O Botafogo vive um momento decisivo fora de campo após John Textor admitir, pela primeira vez, a possibilidade de deixar o comando da SAF. A declaração veio antes do confronto contra a Chapecoense e expôs um cenário de tensão envolvendo investidores e o futuro financeiro do clube.
John Textor admite possibilidade de deixar o Botafogo. A frase, forte e direta, resume o impacto das declarações recentes. Ao mesmo tempo, evidencia a incerteza que paira sobre o projeto esportivo e administrativo.
Desde então, o ambiente político interno ganhou ainda mais peso. Isso porque a Assembleia Geral Extraordinária, que trataria da capitalização do clube, foi adiada por falta de representantes da Eagle Bidco. Dessa forma, o impasse aumentou.
John Textor admite possibilidade de deixar o Botafogo
John Textor admite possibilidade de deixar o Botafogo. No entanto, o empresário deixou claro que sua intenção inicial é permanecer e investir a longo prazo. Ainda assim, ele condiciona essa permanência à possibilidade de realizar aportes de maneira legal e estruturada.
Além disso, Textor demonstrou irritação com a ausência de representantes da holding na reunião. Segundo ele, não basta a presença de advogados. Em vez disso, ele cobra interlocutores com poder de decisão.
Portanto, o cenário se torna mais delicado. O investidor afirmou que não se apega ao cargo, desde que alguém assuma a responsabilidade financeira do clube. Assim, o foco, segundo ele, deve ser o futuro do Botafogo e não disputas internas.
Enquanto isso, uma nova assembleia está marcada. Consequentemente, o desfecho dessa situação pode definir os próximos passos da SAF.
Saída de John Textor pode ser boa ao Botafogo?
John Textor admite possibilidade de deixar o Botafogo. Por outro lado, ele apresentou uma proposta concreta de investimento: cerca de 25 milhões de dólares, o equivalente a mais de R$ 120 milhões.

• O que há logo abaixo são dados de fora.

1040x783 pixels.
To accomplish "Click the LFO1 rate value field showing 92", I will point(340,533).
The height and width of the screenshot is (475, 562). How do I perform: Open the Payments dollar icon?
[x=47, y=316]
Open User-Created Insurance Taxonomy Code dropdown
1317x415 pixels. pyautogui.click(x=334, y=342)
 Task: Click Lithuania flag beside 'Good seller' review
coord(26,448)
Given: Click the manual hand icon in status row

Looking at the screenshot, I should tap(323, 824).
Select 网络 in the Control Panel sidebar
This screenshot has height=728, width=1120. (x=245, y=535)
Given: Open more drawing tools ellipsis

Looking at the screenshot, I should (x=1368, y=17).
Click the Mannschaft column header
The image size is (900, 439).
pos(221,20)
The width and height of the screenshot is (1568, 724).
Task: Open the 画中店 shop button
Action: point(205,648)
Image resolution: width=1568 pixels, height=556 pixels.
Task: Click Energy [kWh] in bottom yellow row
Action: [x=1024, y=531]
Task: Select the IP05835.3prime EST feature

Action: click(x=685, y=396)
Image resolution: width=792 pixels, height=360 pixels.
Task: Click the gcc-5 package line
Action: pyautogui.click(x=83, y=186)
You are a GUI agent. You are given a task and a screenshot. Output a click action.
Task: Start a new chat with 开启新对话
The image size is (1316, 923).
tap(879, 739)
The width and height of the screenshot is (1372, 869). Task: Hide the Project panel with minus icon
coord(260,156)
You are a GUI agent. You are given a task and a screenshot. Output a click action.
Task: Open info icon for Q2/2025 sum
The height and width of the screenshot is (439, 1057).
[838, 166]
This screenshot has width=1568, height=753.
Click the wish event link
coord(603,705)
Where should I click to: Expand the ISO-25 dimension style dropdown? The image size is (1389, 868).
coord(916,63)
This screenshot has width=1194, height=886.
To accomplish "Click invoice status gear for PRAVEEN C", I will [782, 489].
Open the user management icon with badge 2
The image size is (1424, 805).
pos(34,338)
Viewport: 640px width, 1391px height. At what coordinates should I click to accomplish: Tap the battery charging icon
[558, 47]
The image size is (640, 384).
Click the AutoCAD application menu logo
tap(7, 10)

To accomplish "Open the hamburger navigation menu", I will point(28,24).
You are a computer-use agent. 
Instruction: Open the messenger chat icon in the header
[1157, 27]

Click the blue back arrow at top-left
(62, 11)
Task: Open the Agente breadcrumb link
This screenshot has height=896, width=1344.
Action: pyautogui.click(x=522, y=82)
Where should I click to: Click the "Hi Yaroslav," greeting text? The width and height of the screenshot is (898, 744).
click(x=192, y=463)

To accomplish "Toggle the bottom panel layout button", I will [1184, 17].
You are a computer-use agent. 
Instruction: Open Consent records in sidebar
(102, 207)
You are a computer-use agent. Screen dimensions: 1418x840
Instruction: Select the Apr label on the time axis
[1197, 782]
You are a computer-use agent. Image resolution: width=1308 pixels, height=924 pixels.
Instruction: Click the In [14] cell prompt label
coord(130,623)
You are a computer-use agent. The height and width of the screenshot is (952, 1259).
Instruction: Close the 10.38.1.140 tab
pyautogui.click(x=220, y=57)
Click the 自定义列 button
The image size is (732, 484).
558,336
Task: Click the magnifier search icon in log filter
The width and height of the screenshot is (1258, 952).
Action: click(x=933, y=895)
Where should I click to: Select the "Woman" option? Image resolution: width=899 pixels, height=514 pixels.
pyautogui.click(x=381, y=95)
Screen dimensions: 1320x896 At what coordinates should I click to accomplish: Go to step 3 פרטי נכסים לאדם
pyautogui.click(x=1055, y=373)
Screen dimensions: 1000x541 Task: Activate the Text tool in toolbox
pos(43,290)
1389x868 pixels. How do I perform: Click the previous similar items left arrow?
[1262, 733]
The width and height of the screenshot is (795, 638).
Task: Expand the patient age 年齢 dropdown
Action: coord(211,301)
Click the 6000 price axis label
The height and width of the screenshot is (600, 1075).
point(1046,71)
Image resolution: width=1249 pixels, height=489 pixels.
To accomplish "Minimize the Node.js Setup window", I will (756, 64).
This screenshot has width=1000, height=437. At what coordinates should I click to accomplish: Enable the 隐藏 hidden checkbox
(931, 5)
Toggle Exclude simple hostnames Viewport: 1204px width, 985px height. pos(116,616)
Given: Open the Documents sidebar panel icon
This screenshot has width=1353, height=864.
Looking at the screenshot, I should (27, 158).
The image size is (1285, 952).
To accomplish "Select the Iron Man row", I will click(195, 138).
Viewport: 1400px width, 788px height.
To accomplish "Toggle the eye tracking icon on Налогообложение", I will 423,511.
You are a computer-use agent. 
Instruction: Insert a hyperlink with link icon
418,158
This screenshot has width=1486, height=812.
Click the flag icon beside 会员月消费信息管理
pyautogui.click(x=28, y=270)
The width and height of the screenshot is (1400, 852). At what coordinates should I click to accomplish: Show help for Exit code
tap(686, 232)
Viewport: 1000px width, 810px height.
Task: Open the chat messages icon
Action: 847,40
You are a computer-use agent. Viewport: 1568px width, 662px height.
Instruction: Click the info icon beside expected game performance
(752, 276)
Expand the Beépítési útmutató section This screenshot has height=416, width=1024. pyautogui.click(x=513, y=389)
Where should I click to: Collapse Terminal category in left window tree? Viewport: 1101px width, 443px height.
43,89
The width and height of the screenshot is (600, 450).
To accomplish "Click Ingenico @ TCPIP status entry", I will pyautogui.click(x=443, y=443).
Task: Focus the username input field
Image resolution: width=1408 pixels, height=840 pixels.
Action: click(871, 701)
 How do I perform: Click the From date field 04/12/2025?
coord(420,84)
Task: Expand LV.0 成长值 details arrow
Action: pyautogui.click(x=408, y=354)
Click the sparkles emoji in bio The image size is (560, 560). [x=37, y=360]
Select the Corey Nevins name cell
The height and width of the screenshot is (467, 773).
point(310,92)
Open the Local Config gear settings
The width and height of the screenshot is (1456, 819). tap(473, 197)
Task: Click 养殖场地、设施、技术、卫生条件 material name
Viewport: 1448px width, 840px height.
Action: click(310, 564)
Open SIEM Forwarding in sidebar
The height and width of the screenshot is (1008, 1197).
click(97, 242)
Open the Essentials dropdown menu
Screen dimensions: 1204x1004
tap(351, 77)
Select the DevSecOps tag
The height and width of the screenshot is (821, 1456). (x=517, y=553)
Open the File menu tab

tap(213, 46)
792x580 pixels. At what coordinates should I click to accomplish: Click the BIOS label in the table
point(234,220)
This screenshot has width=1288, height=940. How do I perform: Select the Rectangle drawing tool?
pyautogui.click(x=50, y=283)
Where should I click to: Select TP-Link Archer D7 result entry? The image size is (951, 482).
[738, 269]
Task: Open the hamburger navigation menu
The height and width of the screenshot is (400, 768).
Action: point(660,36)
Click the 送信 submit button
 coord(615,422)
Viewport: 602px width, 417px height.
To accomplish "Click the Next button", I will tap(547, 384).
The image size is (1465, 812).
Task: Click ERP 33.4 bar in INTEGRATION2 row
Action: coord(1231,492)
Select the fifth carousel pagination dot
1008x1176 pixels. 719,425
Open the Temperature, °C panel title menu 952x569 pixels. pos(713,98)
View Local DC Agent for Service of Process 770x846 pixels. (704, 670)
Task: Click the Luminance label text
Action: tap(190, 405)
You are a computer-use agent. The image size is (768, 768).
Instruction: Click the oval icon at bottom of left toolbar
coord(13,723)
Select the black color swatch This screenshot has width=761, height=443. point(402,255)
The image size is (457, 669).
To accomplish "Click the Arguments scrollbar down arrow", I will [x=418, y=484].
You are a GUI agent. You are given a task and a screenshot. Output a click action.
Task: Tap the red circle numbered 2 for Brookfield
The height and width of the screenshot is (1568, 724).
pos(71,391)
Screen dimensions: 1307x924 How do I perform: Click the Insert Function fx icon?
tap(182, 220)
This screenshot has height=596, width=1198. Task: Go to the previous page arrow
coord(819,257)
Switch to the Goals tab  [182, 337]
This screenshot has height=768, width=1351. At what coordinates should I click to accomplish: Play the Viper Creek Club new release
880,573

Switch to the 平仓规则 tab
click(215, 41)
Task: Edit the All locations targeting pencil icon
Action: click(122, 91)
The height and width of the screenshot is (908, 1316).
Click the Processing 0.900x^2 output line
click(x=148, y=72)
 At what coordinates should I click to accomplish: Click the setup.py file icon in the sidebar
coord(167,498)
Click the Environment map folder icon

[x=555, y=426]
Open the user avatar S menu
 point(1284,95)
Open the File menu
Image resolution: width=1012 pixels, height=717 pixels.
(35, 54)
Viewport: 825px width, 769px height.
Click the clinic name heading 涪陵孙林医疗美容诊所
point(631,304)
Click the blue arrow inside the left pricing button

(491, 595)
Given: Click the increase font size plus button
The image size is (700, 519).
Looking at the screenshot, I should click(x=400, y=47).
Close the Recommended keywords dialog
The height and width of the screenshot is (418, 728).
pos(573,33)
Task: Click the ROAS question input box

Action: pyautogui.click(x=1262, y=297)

A ideia envolve aporte em forma de capital próprio, com emissão de novas ações. Entretanto, a aprovação depende do Botafogo associativo, que mantém participação minoritária e poder de decisão em mudanças estruturais.
Além disso, o empresário criticou o que chamou de falta de transparência nas negociações. Segundo ele, o clube precisa de soluções claras, rápidas e objetivas. Dessa maneira, reforçou a necessidade de decisões abertas e participativas.
Enquanto as discussões avançam, o clube enfrenta dificuldades financeiras relevantes. Recentemente, sofreu sanções que impedem o registro de novos jogadores. Portanto, a urgência por capital se torna ainda maior.
Por fim, o futuro segue indefinido. Embora Textor reafirme seu compromisso, ele admite que pode sair caso não consiga investir. Assim, o Botafogo entra em um momento crucial, no qual decisões fora de campo podem impactar diretamente o desempenho dentro das quatro linhas.